Originally Posted by *A&A* 
near Yellowstone, class II and III rapids.

I was fine with it until I read on the website where they say, "You _*probably*_ won't fall out of the raft."

Heck yeah. White water rafting is awesome. I think me and my brothers went on that trip when we were around that age. Class 2's and 3's are pretty tame.


----------



## aussiemum (Dec 20, 2001)

Yes, I would take my kids on a this kind of rafting trip if they are both keen to go. I just would make sure that both kiddos are wearing a well-fitted life jacket & helmet, & that they know what to expect.

We've never been whitewater rafting- I'm jealous!!


----------



## A&A (Apr 5, 2004)

Quote:


Originally Posted by *Subhuti* 
My child would have to be a strong swimmer -- i.e. really comfortable in the water. That your seven - year old is not ... that would say to me this is the summer to work on THAT, not white water rafting.

The rafting company assured me that non-swimmers are welcome.


----------



## Norasmomma (Feb 26, 2008)

Quote:


Originally Posted by *A&A* 
The rafting company assured me that non-swimmers are welcome.

Our company took people who couldn't swim and many of them were adults. You really don't need to know how to, the lifejacket provides flotation with a pillow to support the head while floating on your back in swimmers position.

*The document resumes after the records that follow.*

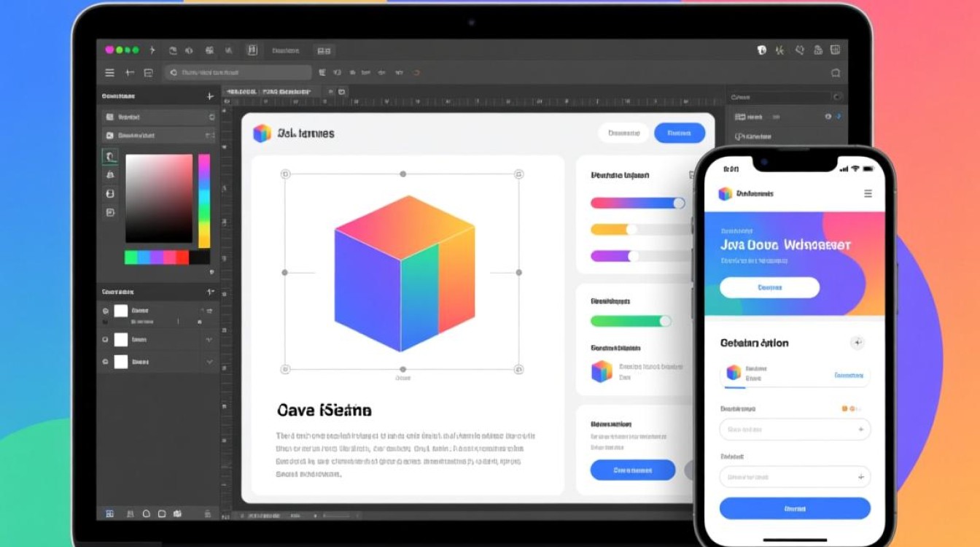Tap the round plus button beside phone section heading

tap(858, 343)
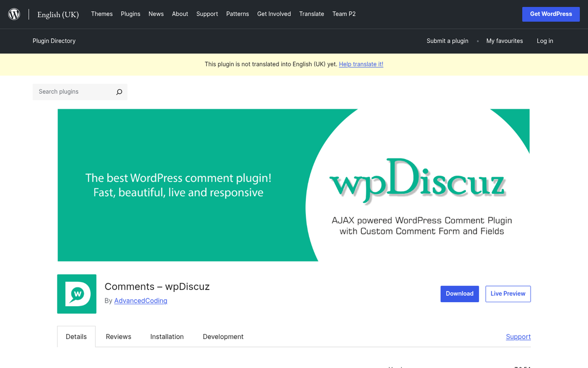Select the Details tab
This screenshot has width=588, height=368.
pyautogui.click(x=76, y=337)
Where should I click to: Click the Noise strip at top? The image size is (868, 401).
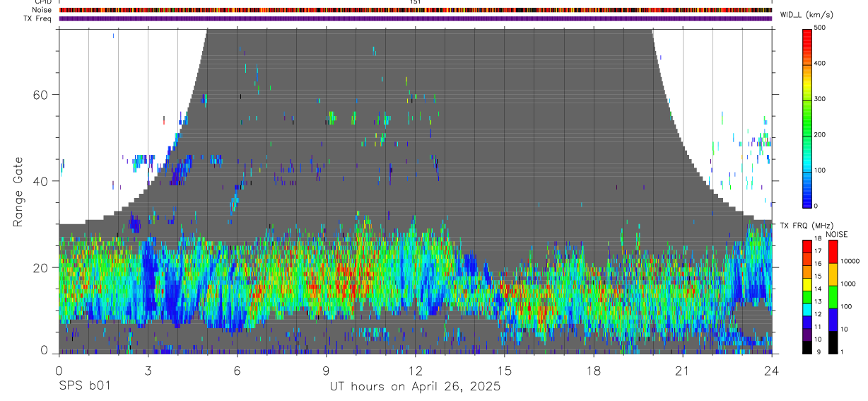(x=416, y=10)
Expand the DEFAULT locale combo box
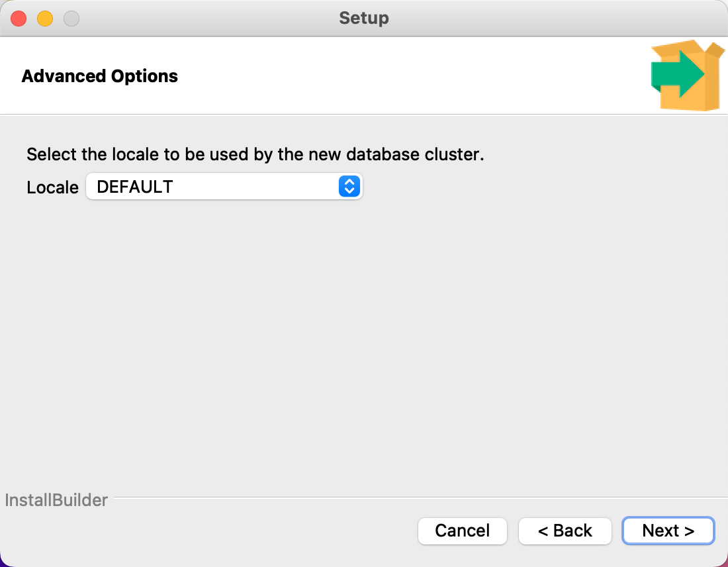 (x=224, y=186)
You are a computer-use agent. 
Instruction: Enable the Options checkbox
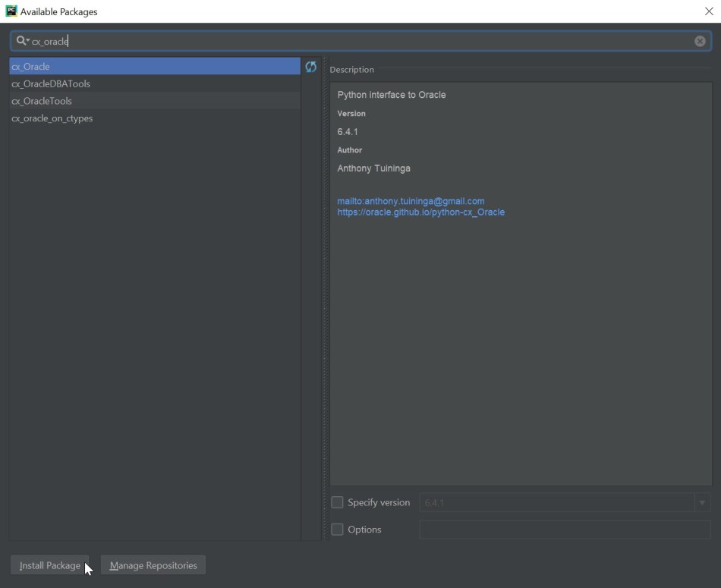point(338,530)
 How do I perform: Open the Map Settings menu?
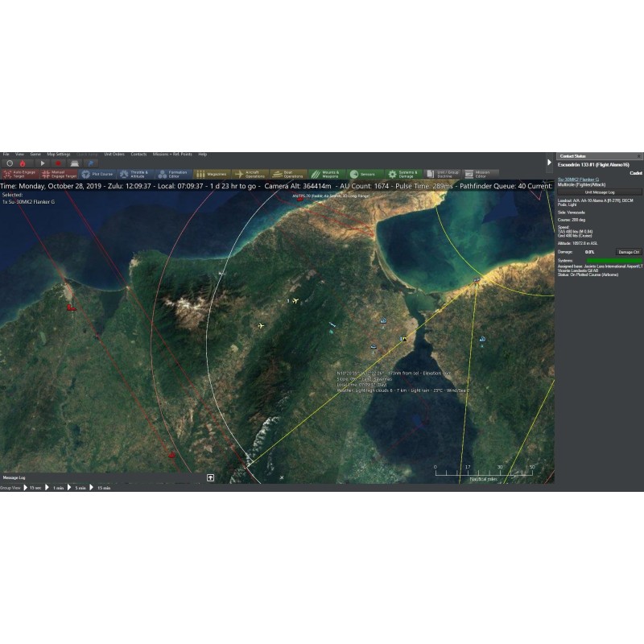(x=58, y=154)
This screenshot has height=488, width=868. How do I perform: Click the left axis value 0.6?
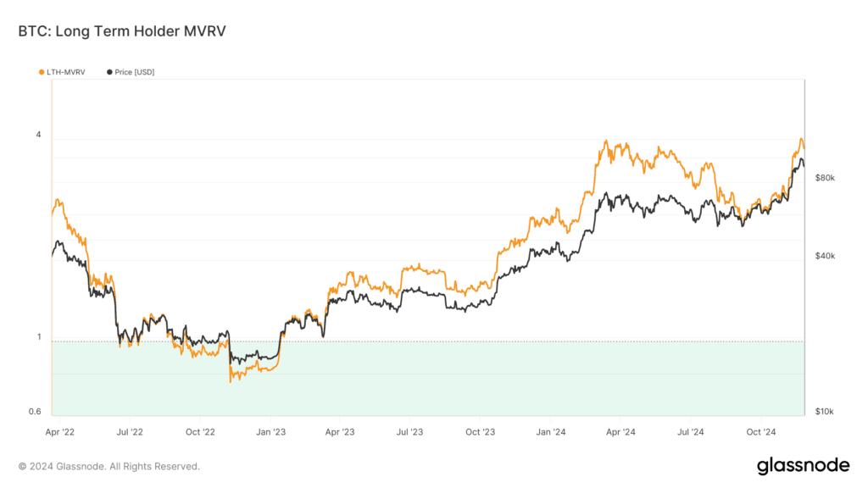pos(35,412)
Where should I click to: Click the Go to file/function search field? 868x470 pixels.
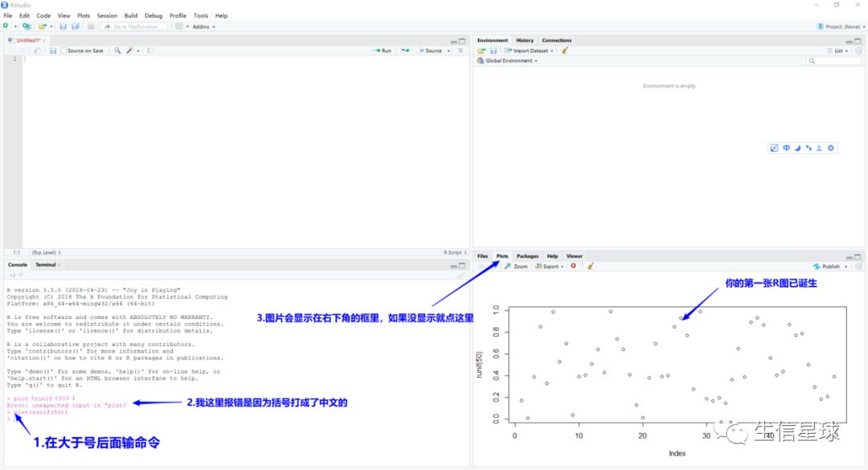pos(138,27)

Swimming is really not required.


----------



## Subhuti (Feb 18, 2005)

Quote:


Originally Posted by *A&A* 
The rafting company assured me that non-swimmers are welcome.

Wow -- that seems so strange to me.

You know, I would have to see the water to really make a judgement about it. I think it is very abstract to me at this point.

I only have experience canoeing. My fear is that your child will get stuck/pinned under /beside a rock or a tree if there is whitewater.


----------



## an_aurora (Jun 2, 2006)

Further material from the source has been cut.